* [Cel zadania] Przepisz rekordy, zaczynając od wiersza zawierającego „Viewport: 1070px width, 1316px” i kończąc na wierszu zawierającym „click(34, 269)”, z zamianą „sidebar” na „panel”. Reszta ma pozostać bez zmian.

[Wpisy zbioru danych]
# # # # # # #

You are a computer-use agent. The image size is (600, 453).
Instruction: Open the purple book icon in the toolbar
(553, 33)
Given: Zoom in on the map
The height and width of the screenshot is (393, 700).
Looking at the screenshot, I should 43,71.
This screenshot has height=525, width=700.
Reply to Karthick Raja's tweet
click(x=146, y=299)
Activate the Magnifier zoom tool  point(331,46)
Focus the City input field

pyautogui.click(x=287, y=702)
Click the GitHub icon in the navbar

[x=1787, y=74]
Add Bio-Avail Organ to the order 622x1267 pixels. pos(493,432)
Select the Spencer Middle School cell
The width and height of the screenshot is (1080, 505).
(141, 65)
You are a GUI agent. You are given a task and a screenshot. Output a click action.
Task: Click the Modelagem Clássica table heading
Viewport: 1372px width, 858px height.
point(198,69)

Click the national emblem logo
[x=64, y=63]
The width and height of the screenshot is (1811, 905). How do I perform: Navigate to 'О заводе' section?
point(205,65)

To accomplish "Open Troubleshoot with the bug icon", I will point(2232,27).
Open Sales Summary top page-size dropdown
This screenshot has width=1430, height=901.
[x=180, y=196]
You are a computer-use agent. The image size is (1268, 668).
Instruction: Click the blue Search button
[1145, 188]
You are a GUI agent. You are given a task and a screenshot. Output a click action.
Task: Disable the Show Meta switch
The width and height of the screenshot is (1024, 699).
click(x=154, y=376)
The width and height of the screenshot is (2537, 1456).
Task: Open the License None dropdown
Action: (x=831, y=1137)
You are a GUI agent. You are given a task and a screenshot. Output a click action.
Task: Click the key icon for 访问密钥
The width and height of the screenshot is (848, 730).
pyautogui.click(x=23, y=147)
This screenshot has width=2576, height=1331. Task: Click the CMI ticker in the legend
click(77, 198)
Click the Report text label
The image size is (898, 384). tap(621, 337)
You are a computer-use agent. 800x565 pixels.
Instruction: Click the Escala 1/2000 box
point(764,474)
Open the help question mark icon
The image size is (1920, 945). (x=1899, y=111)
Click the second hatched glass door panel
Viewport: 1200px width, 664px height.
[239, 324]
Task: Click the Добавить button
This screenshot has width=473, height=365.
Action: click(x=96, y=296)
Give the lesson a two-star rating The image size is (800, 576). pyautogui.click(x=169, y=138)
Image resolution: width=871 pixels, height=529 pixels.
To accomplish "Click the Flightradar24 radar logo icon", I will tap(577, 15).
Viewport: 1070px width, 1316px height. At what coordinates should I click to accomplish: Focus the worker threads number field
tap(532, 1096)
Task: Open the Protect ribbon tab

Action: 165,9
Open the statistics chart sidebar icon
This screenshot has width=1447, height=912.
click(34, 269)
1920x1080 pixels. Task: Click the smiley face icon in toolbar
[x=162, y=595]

# # # # # # #

* [Poprawna odpowiedź]
Viewport: 1070px width, 1316px height. At what coordinates should I click to accomplish: Focus the worker threads number field
tap(532, 1096)
Task: Open the Protect ribbon tab

Action: 165,9
Open the statistics chart panel icon
This screenshot has width=1447, height=912.
click(34, 269)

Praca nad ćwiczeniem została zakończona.